**Excerpt:**
┏━━

1/09/08 - 4th Day - After Breakfast. Back to seasonal temps it seems. 25 degrees this morning was a bit cooler than the prognosticators were expecting. It's supposed to be 65 today though, but we'll see. I should spend most of it inside working on a sermon, but we'll see about that too. I'm currently uploading last weeks sermon - Suffer Little Children - which is about the importance of parents being active and concerned in the salvation of their children. I hope to have it up some time this morning.
Danielle and I watched a masterful documentary the other night entitled "Warriors of Honor: The Faith and Legacies of Robert E. Lee and Stonewall Jackson". I highly, highly recommend this documentary to any of you (which means almost all of you) who have been hoodwinked and lied to about the War of Northern Aggression which some of you still erroneously call "the Civil War". This is not a piece of southern propaganda, but is a factual examination of the truth of the war according to the photographic and documentary evidence (from both North and South), especially as it pertains to the character and motivations of some of the leading generals of the war. So many of the people with which I must communicate, including so many of the regular readers of this blog, are so ignorant about true history that I cannot emphasize enough how valuable this DVD would be to the spiritual maturity and growth of you and your family. The video properly begins by pointing out that so many southerners warned that the history of the war (and its reasons and beginnings) would be rewritten by the victors, to the point that in the future, throughout every jurisdiction of the south, southerners would be taught an alternative history that would completely turn the whole era on its head. The video not only goes through a brief and informative history of both of these legendary Christian generals, but it compares them, their motives, and their actions (from actual documents, letters, etc.) with those of their opponents in the north. If you are interested in a less "biased" opinion of the video, here is a review written by a yankee viewer from Wisconsin:
http://www.christiananswers.net/spotlight/movies/2005/warriorsofhonor2004.html
So many people hear my occasional comments about the war, and they respond in very typical ways:
1. They are offended that I do not accept the revisionist history preached by industrial globalists and Christ haters, and they do not care to hear any information that will absolutely destroy their delusions.
2. They are confused that I am not repeating the same old lies that they were taught in publik skool.

┗━━

**Problem set:**
A) Translate this sentence from the blog entry into Spanish: "25 degrees this morning was a bit cooler than the prognosticators were expecting."
B) Extend the blog entry with a few more sentences, picking up right after its second numbered point.

**Data excerpt:**
┏━━

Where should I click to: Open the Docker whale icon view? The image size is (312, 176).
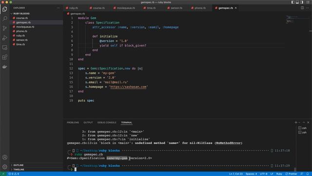pyautogui.click(x=4, y=67)
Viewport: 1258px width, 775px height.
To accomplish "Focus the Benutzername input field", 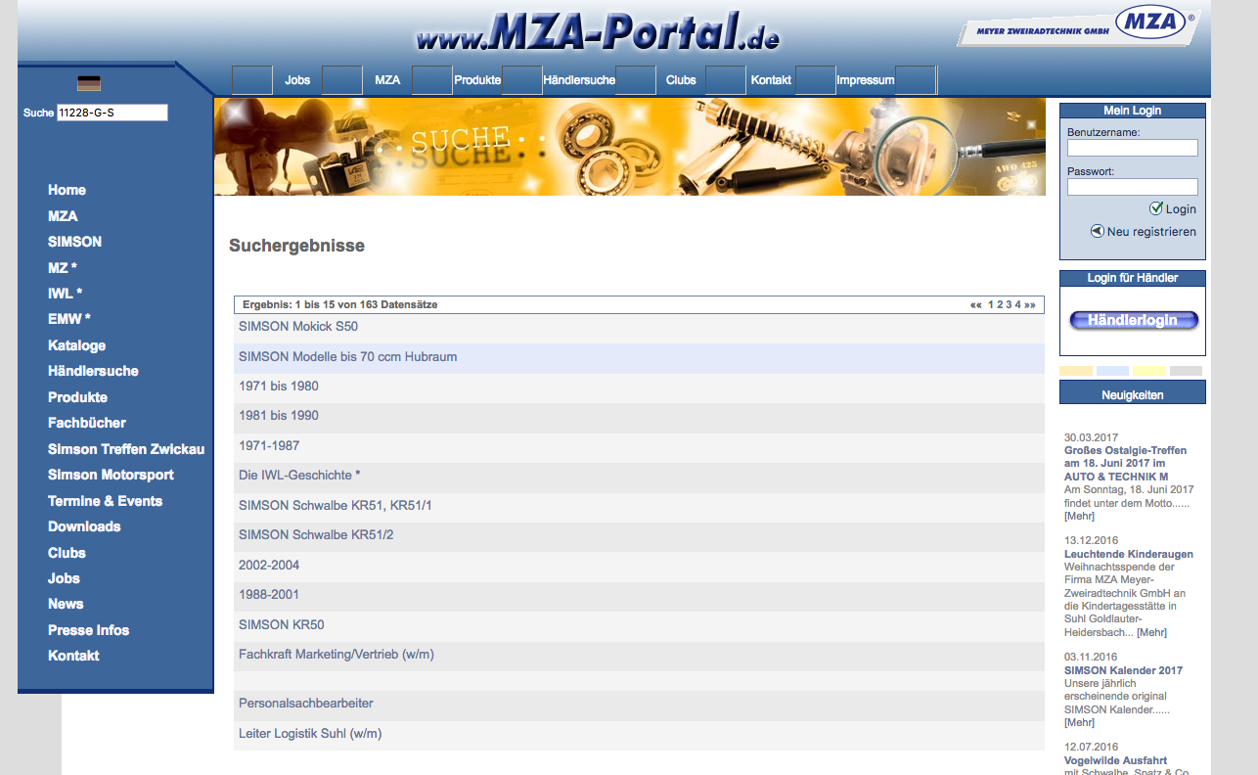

┗━━

**Task responses:**
A) Los 25 grados de esta mañana fueron un poco más frescos de lo que esperaban los pronosticadores.

B)
3. They agree that there may be something to what I am saying, but cannot believe that it would have any importance today.
4. They don't really care one way or another, and really couldn't tell you the difference between the "Civil War" and the Revolutionary War.
I have told the story before of the time I was up visiting and speaking in Lancaster, Pennsylvania, and a few of us took a trip up to the Gettysburg battlefield. I was in the car with two older friends and a young lady from that area who had graduated from college. After some time of hearing me rattle on about the true history of the war (I have been a student of the war since my youth), this young lady said, "I don't know anything about the war and don't know why it matters". I turned to her and said, "You have a college degree... can you tell me who fought in this war?" She said, "I don't know, like England and America I think". Hmmmm.....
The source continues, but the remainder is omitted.